Beck's cognitive triad, also known as the negative triad, is a cognitive-therapeutic view of the three key elements of a person's belief system present in depression. It was proposed by Aaron Beck in 1967. The triad forms part of his cognitive theory of depression and the concept is used as part of CBT, particularly in Beck's "Treatment of Negative Automatic Thoughts" (TNAT) approach.

The triad involves "automatic,  spontaneous and seemingly uncontrollable negative thoughts" about:
 The self
 The world or environment
 The future

Examples of this negative thinking include:
The self – "I'm worthless and ugly" or "I wish I was different"
The world – "No one values me" or "people ignore me all the time"
The future – "I'm hopeless because things will never change" or "things can only get worse!"

Beck's cognitive model of depression
From a cognitive perspective, depressive disorders are characterized by people's dysfunctional negative views of themselves, their life experience (and the world in general), and their future—the cognitive triad.

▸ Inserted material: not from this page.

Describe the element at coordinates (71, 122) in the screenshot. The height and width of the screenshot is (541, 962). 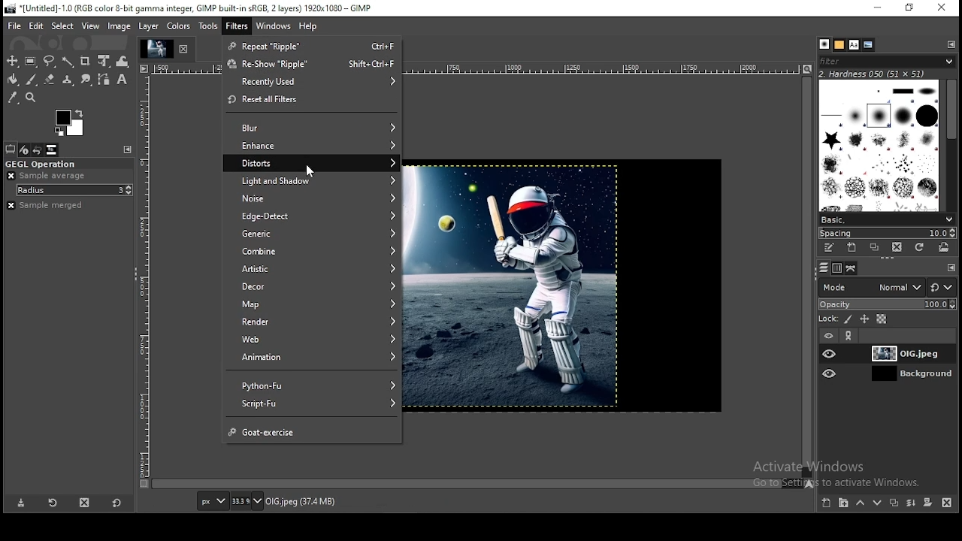
I see `colors` at that location.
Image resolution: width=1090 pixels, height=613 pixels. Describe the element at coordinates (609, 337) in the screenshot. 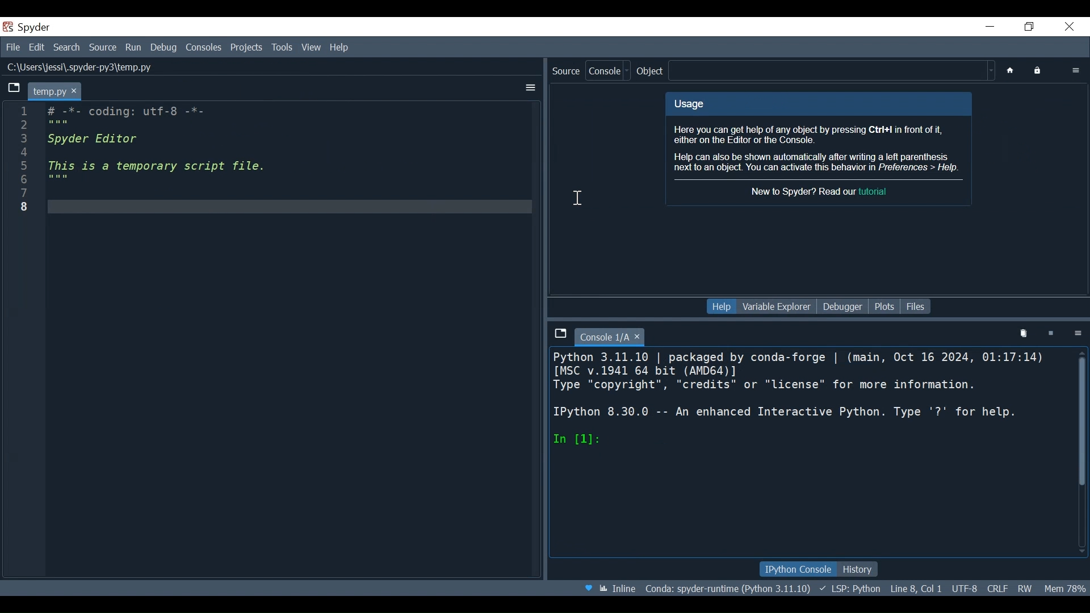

People with depression often view themselves as unlovable, helpless, doomed or deficient. They tend to attribute their unpleasant experiences to their presumed physical, mental, and/or moral deficits. They tend to feel excessively guilty, believing that they are worthless, blameworthy, and rejected by self and others. They may have a very difficult time viewing themselves as people who could ever succeed, be accepted, or feel good about themselves and this may lead to withdrawal and isolation, which further worsens the mood.

Cognitive distortions

Beck proposes that those with depression develop cognitive distortions, a type of cognitive bias sometimes also referred to as faulty or unhelpful thinking patterns. Beck referred to some of these biases as "automatic thoughts", suggesting they are not entirely under conscious control. People with depression will tend to quickly overlook their positive attributes and disqualify their accomplishments as being minor or meaningless. They may also misinterpret the care, good will, and concern of others as being based on pity or susceptible to being lost easily if those others knew the “real person" and this fuels further feelings of guilt. The main cognitive distortions according to Beck are summarised below:
 Arbitrary inference - drawing conclusions from insufficient or no evidence.
 Selective abstraction - drawing conclusions on the basis of just one of many elements of a situation. 
 Overgeneralisation - making sweeping conclusions based on a single event.
 Magnification - exaggerating the importance of an undesirable event.
 Minimisation - underplaying the significance of a positive event.
 Personalisation - attributing negative feelings of others to oneself.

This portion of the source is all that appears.